Kremer became the first Israeli citizen drafted when San Diego took him in the 38th round in 2015 and the first to sign with a pro team when the Dodgers paid him $147,500 as a 14th-rounder out of Nevada-Las Vegas in 2016. Kremer, who has dual citizenship, has extensive experience pitching with Israeli national teams since 2014 and worked an inning in the 2017 World Baseball Classic.

He is ranked as the Orioles’ No. 9 prospect by Baseball America and FanGraphs.com and No. 16 by MLBPipeline.com. He throws his fastball often between 90 and 94 mph, touching 95 and 96 mph. His mid-70s curveball was a big pitch for him in 2018. He would often use his breaking ball early in counts to help him get ahead and put away hitters with the curve and also elevate his fastball.

And that strikeout total sure can get your attention. He has averaged 11.44 per nine innings in three years on the farm. He averaged 12.20 last season and that number was 10.52 with Bowie.

Kremer said some work he did with the Dodgers last March - more about the mental side of the game - served him well.

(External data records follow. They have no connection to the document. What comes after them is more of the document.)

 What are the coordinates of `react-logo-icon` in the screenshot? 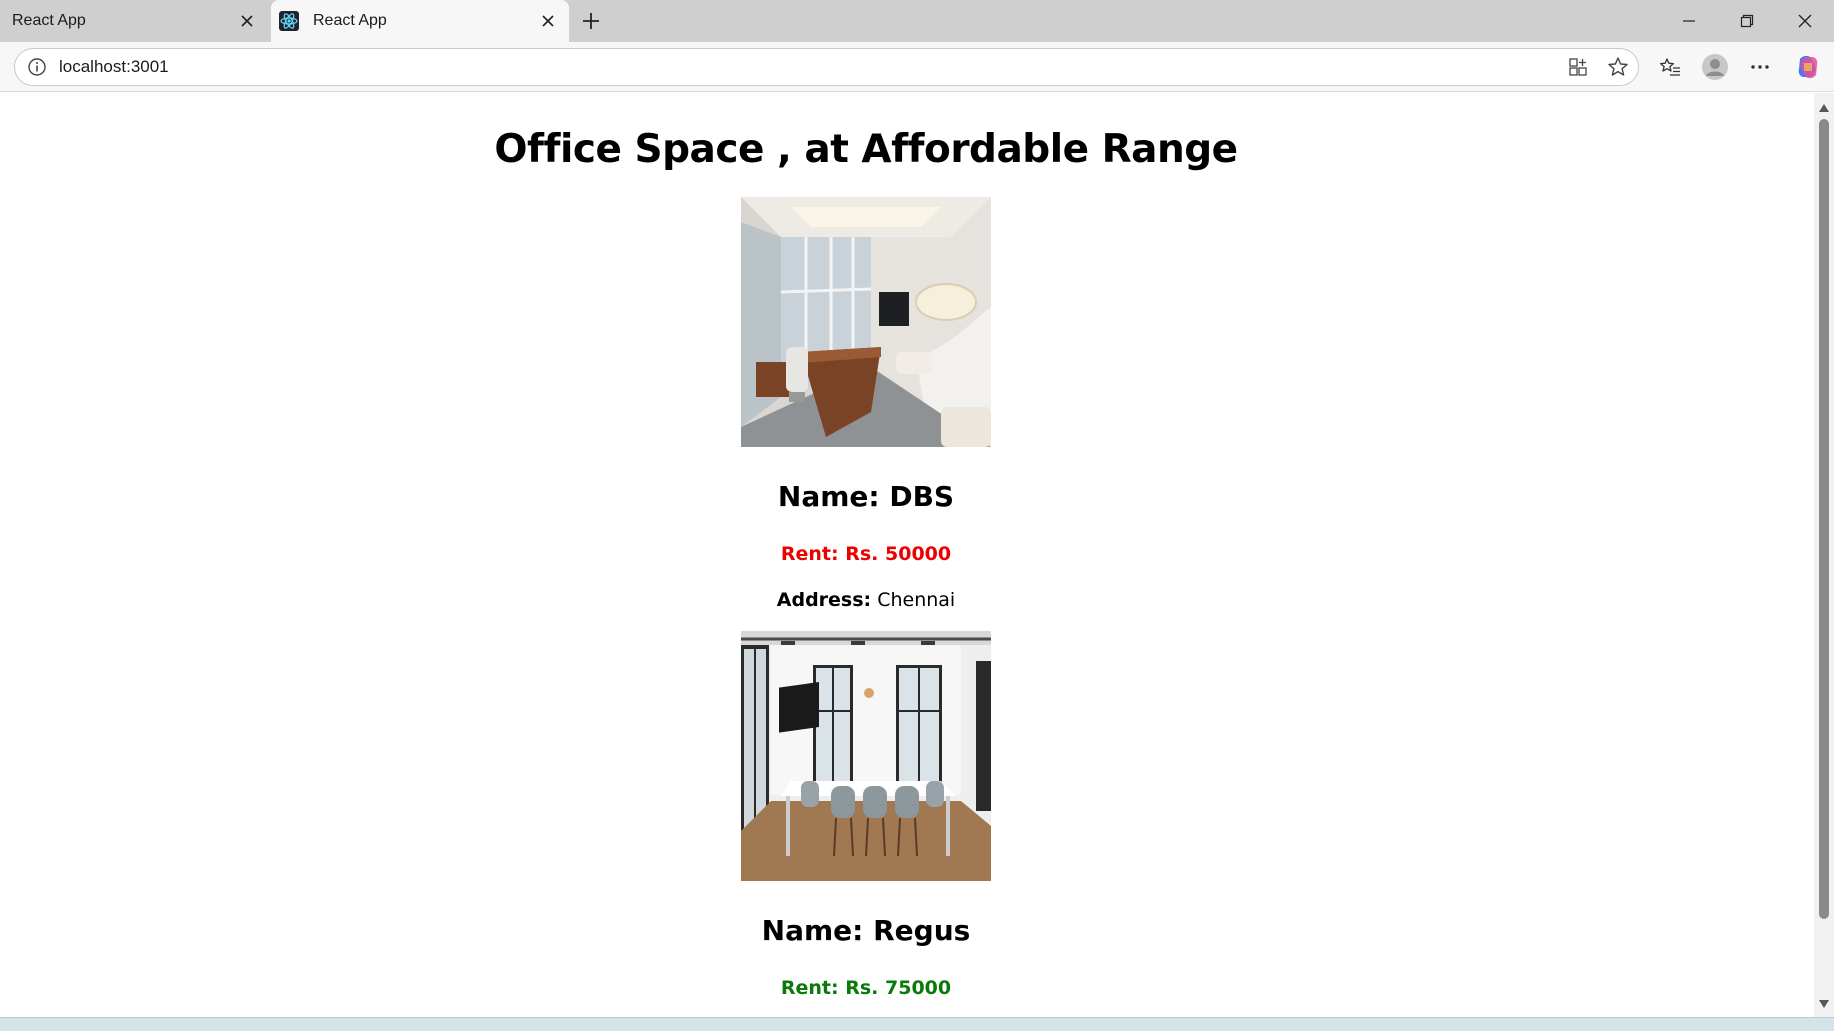 It's located at (289, 21).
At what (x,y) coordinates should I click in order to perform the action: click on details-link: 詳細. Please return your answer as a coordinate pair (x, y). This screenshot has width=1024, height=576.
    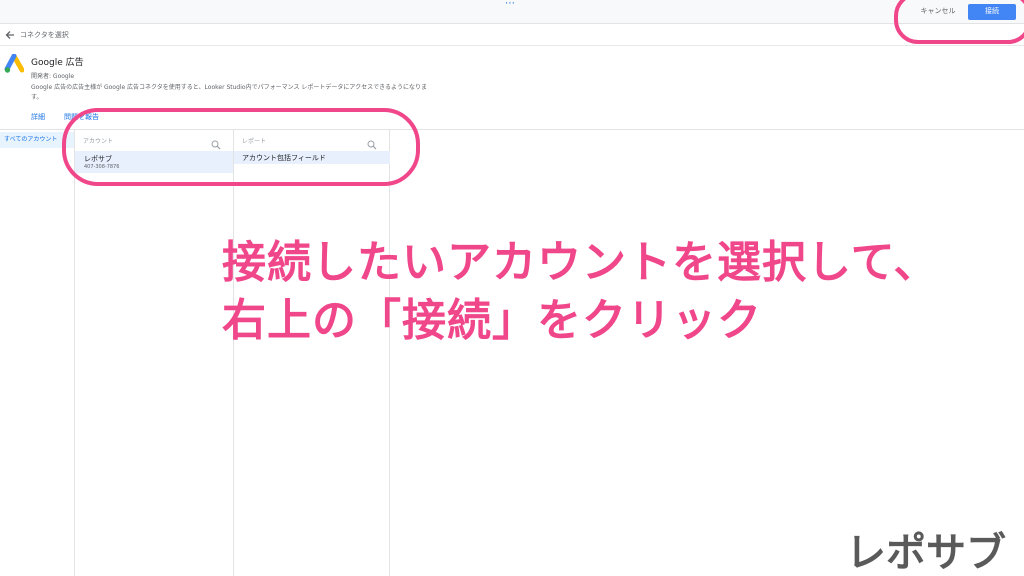
    Looking at the image, I should click on (38, 117).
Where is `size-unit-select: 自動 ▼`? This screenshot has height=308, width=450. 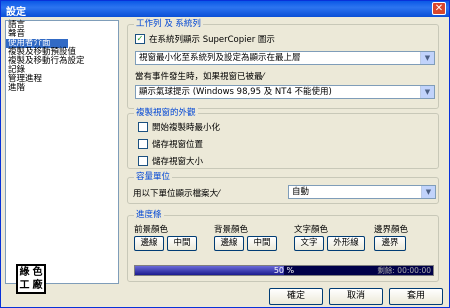
size-unit-select: 自動 ▼ is located at coordinates (362, 192).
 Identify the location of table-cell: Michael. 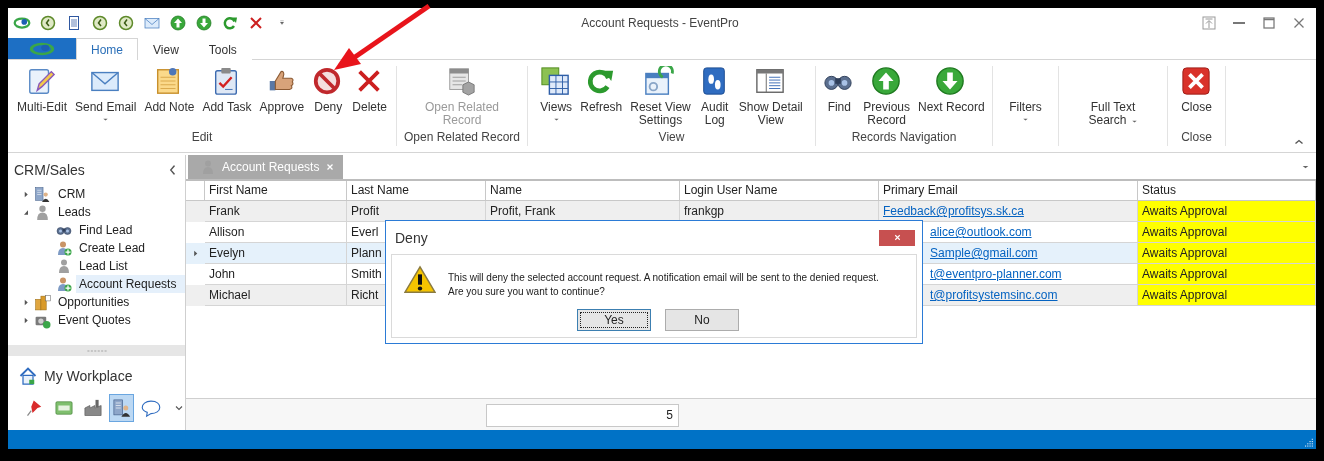
(276, 296).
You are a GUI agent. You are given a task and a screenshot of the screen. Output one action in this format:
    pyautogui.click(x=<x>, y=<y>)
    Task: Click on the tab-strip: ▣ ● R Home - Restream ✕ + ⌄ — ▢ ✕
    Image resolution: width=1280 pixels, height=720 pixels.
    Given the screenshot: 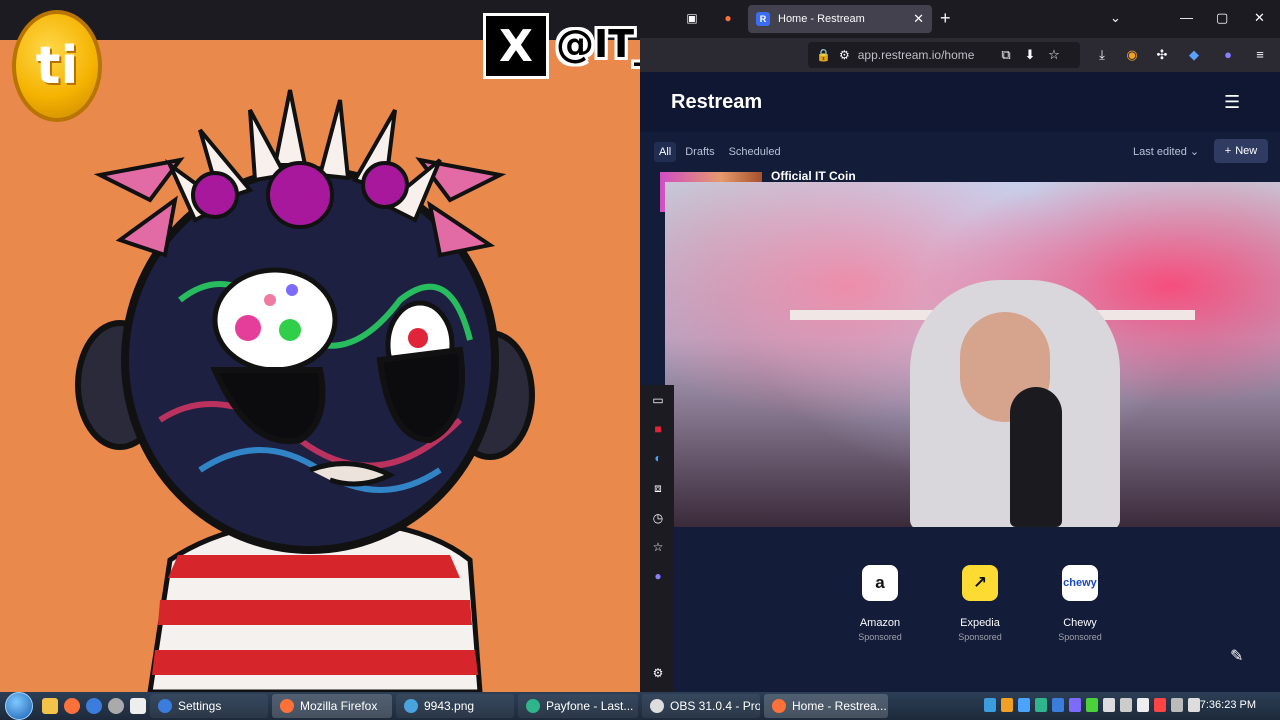 What is the action you would take?
    pyautogui.click(x=960, y=19)
    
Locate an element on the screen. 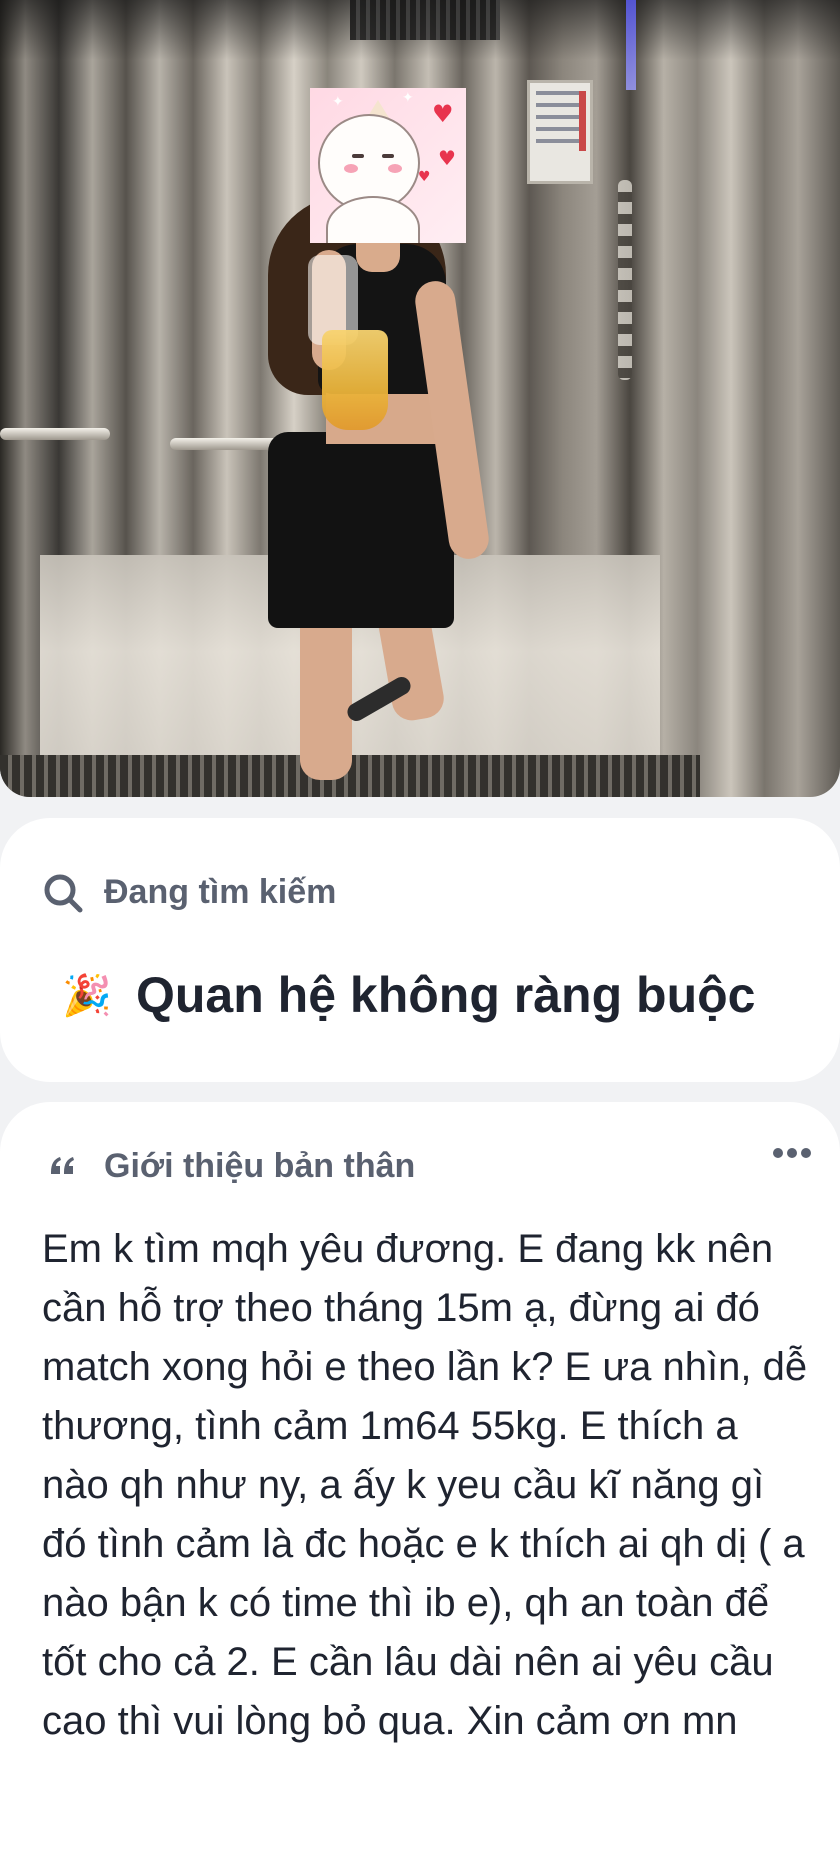  photo-ceiling-light is located at coordinates (425, 20).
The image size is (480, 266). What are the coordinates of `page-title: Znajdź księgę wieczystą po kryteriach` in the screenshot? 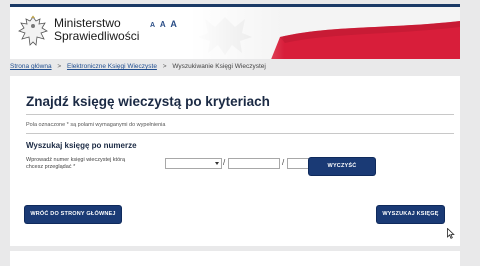 It's located at (148, 102).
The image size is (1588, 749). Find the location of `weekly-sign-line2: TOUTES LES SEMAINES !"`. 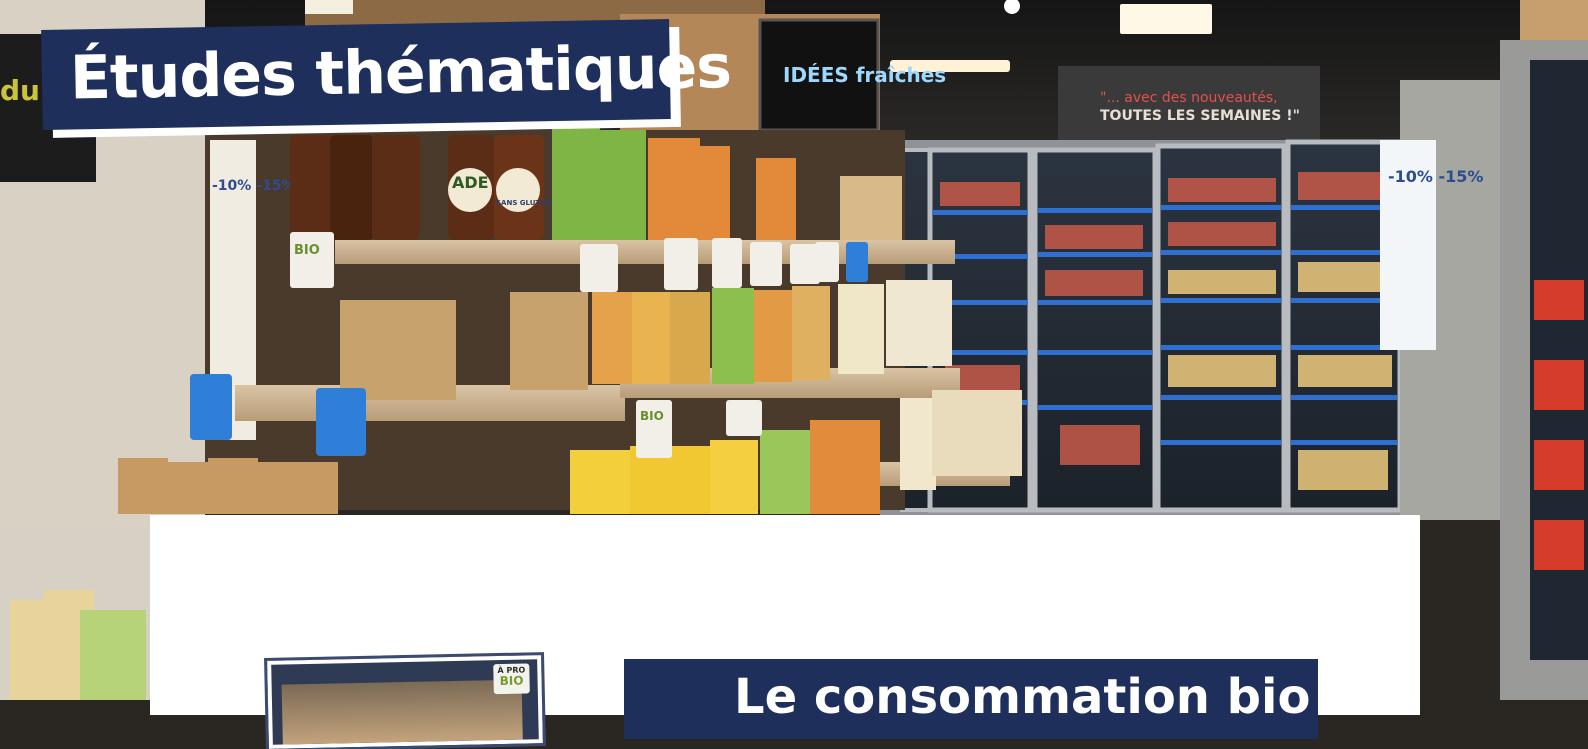

weekly-sign-line2: TOUTES LES SEMAINES !" is located at coordinates (1200, 116).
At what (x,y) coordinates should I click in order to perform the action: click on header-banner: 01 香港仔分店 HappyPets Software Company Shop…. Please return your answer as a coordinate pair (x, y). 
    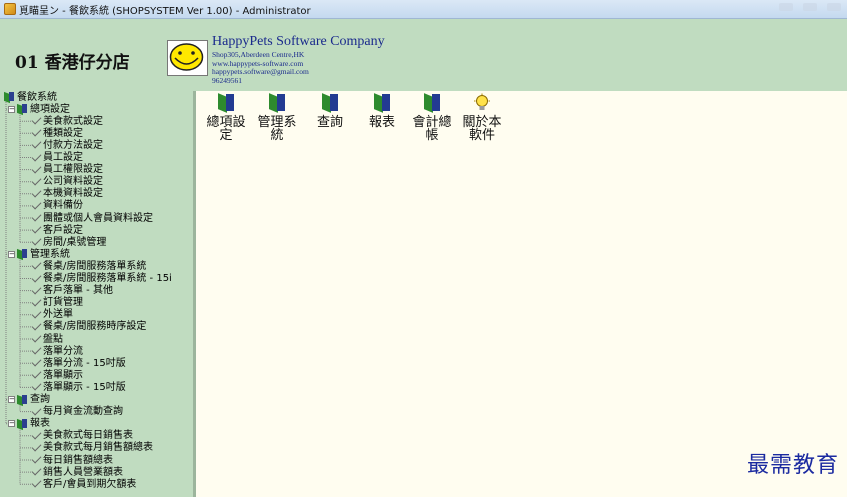
    Looking at the image, I should click on (424, 55).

“During spring training last year, I worked really hard getting back into to what I was doing well before the previous year (2017). And kind of just keeping myself able to repeat that again and again every outing,” he said. “I went out in 2018 with a different mindset from 2017. A more aggressive mindset toward hitters. I wasn’t pitching scared. Whatever happens is going to happen, so that’s how it went.

“I wouldn’t say my stuff is overpowering by any means, but definitely last year in spring, we worked on pitch sequencing and learning pitch combos. How each pitch plays off each other and the different bat paths. And how hitters react to each pitch. And that is kind of what I took into account. It was less about scouting reports and more trusting my eyes.”

Kremer said there are certainly times when he gets ahead in the count that he looks for a swing and miss pitch.

“If any pitcher told you with two strikes they were not going for a strikeout, they were probably lying to you,” he said. “But if I had 0-1 or 0-2, 1-2, then, yeah, I’d probably go for the punchout versus 2-2 or 3-2. Then it’s more like, all right, I just need an out.”

Kremer’s 2018 season may be even more impressive after hearing his interview on Saturday. He said two of his four pitches were not locked in during the season as well as he would have liked.

“Right now, I’m working on my slider and changeup that were inconsistent last year. Trying to make them better. You can’t be a two-pitch starter and stick in the big leagues,” the right-hander said.

An obviously cerebral pitcher, next up for Kremer is a look at what the Orioles will have to offer him on the analytics side.

“I’m big into the new analytics and I like to see the data that I produce, with how my pitches play off each other,” he said. “I’m big into that. From what I hear, the new GM is also into that coming over from the Astros. So I’m definitely excited to continue to work with that.”

Here is a look at some strikeout/nine innings rates for O’s on the farm last year:

12.20 - Dean Kremer
10.99 - Zac Lowther
10.60 - DL Hall
9.28 - Keegan Akin
9.00 - Yefry Ramírez
8.13 - Matthias Dietz
7.77 - Luis Ortiz
7.68 - Brian Gonzalez
7.44 - John Means
7.34 - Jimmy Yacabonis
7.30 - Michael Baumann
7.09 - Cameron Bishop
7.01 - Dillon Tate
6.91 - Cristian Alvarado
6.73 - Alex Wells
6.51 - Josh Rogers
5.80 - Brenan Hanifee

We took only starters into account and pitchers for full-season teams. But the Orioles’ 2018 top pick, right-hander Grayson Rodriguez, did average 9.31 per nine in 19 1/3 innings in the Rookie-level Gulf Coast League.

New coach on the farm: The Orioles are turning to a local college coach for help in their minor leagues, according to this story from J.J. Cooper of Baseball America. He reports they have hired Tom Eller from Harford Community College as a minor league hitting coach. Eller’s teams led all National Junior College Athletic Association teams (that is over 170 teams) in walks four straight seasons while finishing in the top three in extra-base hits all four years and the top three in homers three times.